The “A Team” came along and changed much of what we know about cobia. The A Team consisted of the two Dons, Don Lancaster and Don Forman. These two gentlemen were very well known freshwater anglers. Don Lancaster was a fishing guide. Don Forman was a well-known tournament bass angler and he owned the local Bass Pro tackle shop. His store was where we bought all of our fishing tackle when I was a kid and Don Forman was an idol of mine as I was growing up. Later in life, I was his dentist. When he came in, we did not talk about teeth too much but we did talk about fish. At that time, I was doing a lot of cobia fishing, or so I thought. Don Forman and his buddy Don Lancaster set out to catch a cobia. They did not have much experience with these fish but they knew a lot about fishing and they targeted these fish with a passion. They pretty much ignored what we knew about cobia and spent a tremendous amount of time on the water trying different techniques and locations. They made a science of cobia fishing and when the scientists wanted to learn about cobia, they went to the A Team.
Don Forman is no longer with us. You will still find Don Lancaster out there wetting a line and you can read his fishing reports and listen to his weekly radio show. What they taught us continues to be used today. Capt. Jorj Head, has a whole list of “A Team” locations. Whenever he would see the A Team, he would note where they were, the date, water temperature, weather, wind, and tide. If the A Team was there, there was a reason. A lot of good cobia fishermen have a list of “A Team” numbers.

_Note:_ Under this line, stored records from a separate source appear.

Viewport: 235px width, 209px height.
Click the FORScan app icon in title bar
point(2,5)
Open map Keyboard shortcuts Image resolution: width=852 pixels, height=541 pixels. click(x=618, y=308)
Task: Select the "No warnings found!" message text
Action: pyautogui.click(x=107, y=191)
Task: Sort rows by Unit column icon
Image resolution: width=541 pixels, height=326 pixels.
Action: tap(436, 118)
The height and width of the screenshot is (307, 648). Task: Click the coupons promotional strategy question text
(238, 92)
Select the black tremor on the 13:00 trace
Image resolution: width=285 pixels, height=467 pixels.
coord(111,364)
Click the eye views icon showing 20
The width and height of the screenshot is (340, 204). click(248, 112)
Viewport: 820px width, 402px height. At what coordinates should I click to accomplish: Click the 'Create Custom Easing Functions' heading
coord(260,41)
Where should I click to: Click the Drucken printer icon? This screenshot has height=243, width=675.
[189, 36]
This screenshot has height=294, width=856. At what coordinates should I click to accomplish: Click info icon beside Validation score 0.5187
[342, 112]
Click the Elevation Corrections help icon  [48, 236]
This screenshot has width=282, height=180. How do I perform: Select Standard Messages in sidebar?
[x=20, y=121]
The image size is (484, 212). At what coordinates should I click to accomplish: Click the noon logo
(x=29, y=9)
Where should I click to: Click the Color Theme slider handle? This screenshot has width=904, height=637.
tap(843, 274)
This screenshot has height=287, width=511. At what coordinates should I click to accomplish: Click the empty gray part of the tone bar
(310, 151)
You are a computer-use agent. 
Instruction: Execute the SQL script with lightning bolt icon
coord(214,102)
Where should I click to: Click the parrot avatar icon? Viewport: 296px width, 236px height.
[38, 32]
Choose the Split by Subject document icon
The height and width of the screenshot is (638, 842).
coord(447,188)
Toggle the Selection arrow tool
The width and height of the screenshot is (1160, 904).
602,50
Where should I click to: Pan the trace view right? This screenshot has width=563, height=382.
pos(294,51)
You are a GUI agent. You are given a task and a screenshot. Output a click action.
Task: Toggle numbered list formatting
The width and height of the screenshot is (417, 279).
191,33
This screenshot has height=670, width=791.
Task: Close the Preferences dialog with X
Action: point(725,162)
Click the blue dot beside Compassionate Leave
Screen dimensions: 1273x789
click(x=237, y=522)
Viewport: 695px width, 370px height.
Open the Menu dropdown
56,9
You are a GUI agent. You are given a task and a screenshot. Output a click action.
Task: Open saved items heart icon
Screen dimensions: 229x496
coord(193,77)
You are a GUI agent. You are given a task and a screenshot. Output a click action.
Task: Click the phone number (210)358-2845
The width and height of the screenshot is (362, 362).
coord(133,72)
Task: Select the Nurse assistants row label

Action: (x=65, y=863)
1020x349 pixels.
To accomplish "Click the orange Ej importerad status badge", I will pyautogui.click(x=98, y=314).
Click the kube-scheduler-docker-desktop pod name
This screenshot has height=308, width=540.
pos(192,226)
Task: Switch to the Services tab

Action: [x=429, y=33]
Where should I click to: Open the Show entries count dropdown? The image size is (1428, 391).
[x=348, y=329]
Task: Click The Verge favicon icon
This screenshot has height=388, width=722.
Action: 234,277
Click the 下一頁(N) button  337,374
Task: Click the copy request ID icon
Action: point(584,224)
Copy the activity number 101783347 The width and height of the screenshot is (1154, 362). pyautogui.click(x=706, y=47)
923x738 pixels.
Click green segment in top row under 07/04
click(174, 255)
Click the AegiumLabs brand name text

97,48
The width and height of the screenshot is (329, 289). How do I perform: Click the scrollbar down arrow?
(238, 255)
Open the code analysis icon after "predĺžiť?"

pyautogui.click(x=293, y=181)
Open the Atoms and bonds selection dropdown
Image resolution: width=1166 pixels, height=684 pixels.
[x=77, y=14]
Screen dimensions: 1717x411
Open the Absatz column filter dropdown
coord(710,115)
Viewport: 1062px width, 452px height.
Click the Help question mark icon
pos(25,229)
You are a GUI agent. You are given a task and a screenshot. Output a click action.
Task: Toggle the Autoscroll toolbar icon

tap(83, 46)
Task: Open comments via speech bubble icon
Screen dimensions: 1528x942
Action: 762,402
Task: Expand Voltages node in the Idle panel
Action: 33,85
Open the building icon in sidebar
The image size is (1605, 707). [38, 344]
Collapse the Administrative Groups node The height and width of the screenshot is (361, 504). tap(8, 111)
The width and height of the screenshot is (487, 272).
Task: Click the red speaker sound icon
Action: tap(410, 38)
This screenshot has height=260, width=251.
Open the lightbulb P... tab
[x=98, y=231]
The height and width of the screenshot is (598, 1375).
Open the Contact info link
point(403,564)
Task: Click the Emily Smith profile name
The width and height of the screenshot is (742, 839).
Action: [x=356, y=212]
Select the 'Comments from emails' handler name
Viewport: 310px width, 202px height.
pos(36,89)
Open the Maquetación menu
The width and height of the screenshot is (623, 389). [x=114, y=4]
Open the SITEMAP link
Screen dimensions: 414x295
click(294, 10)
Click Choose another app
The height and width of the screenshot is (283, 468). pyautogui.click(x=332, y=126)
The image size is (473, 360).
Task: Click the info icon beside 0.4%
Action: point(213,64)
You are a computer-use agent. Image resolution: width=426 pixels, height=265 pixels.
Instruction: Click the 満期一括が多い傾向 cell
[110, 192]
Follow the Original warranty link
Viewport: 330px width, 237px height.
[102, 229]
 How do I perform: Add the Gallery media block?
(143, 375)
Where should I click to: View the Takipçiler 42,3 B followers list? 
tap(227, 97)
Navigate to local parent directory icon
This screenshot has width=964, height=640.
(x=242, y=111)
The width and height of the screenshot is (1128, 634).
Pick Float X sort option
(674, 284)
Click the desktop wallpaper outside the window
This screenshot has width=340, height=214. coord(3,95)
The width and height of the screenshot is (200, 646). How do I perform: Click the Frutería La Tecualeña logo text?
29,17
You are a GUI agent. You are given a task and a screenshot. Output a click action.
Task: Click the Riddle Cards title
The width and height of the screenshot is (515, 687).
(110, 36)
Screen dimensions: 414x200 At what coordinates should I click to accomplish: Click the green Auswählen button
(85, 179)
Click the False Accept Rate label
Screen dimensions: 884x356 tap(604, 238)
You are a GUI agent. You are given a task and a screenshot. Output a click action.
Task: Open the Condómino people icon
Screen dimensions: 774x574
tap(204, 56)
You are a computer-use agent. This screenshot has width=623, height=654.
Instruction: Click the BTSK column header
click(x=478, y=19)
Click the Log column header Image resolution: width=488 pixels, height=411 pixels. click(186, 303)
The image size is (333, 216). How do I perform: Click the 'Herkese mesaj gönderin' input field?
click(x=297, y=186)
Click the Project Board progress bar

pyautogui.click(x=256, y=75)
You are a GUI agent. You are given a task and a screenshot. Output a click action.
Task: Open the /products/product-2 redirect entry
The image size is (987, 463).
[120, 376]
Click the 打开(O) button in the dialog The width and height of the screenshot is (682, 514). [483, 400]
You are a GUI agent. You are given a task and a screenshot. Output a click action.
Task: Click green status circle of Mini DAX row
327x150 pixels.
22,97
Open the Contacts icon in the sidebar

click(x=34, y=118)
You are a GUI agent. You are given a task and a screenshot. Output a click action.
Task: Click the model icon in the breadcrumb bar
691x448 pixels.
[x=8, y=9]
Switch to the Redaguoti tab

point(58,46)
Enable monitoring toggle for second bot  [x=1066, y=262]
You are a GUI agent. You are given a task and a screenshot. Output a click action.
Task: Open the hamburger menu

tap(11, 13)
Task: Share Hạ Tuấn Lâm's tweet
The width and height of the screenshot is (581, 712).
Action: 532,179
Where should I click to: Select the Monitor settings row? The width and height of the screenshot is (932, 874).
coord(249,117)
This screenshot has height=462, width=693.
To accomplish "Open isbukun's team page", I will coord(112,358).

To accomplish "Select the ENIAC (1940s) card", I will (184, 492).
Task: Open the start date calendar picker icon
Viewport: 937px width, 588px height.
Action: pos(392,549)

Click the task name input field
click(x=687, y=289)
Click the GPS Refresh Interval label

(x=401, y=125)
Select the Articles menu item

Today we know that cobia arrive to the Chesapeake Bay in spawning condition. They are here for two reasons, to eat and to spawn. They spend the summer doing both. There is not a time when you cannot catch them, you just need to move around with the fish. They are extremely fast growers. Scientists at VIMS were able to take brood stock, provided by the A Team, spawn them and grow the fry to market size in a very short time. The small cobia you release this year will be the trophy you catch next year. They are a hardy fish and survive the catch and release process well, even fish which are gut hooked with the hook left in. It is not uncommon for fish to be recaptured at the same location at about the same date the following year. Individual fish seem to have areas they return to year after year. They will arrive in the bay about May 20 and often the first fish will be caught by anglers targeting drum. By Memorial Day weekend, some targeted catches will be made. When catches are being reported at Hatteras, some fish are already in the bay but it is usually about two weeks after the Hatteras reports start when the Chesapeake Bay fishery really gets going. Dave “Sinker Man” Carpenter says that the cobia bite will be hot when the fireflies come out. This happens sometime during the first two weeks of June. Virginia’s cobia fishery will continue through the month of September.
In general, think shallower for the early season: Grandview, the Rock Pile, Bluefish Rock. Spread throughout the lower bay as the waters warm up. York Spit Light, The Hump, Latimer Shoal, the Inner Middle Ground and numerous hills on the bay bottom are all good spots to chum up a cobia. Most of us will anchor on our favorite spot, put over a chum bucket with some frozen ground bunker, and envision cobia being drawn to our boat from miles away. Jorj thinks of it a different way. He feels that these fish will associate with certain areas, usually a contour change. He is not trying to draw fish from all over the bay, he is trying to catch the fish which are already there. He will anchor on the edge of a hill or other high spot. He thinks these fish will hang out on the down current side of these areas so he wants his chum to fall down the hill to these fish. When the current changes, he will move so that he can present his chum and baits on the down current side of whatever rise he is fishing on. The set up is a black 5-gallon bucket with holes drilled in it as a chum pot. This is weighted and placed down on the bottom. Why black? Well, the A Team tried different colors and black was best. Jorj buys fresh bunker and grinds and freezes his own chum at the beginning of each season. He will sometimes have a chum pot on the surface also but it is the bottom chum pot which is the important one. He will fish 4 rods with fish finder rigs. Two rods are fished close to the boat, near the chum bucket and the other two rods are fished further back. All rods are fished on the bottom though it is a good idea to have a rod ready to cast to a fish which comes up on top to look at your boat. Cobia will eat anything. Any live fish like spot and croaker, cut bunker, and especially eels make great cobia bait. Jorj will leave his reels in free-spool with the clicker on. When a cobia picks up and runs with the bait, the reel is placed in gear. If you are using J-hooks, set the hook. If you are using circle hooks, just let the hook set itself. A northeast blow is not normally an angler favorite but this wind will turn on the cobia bite. This chum fishery will last all summer.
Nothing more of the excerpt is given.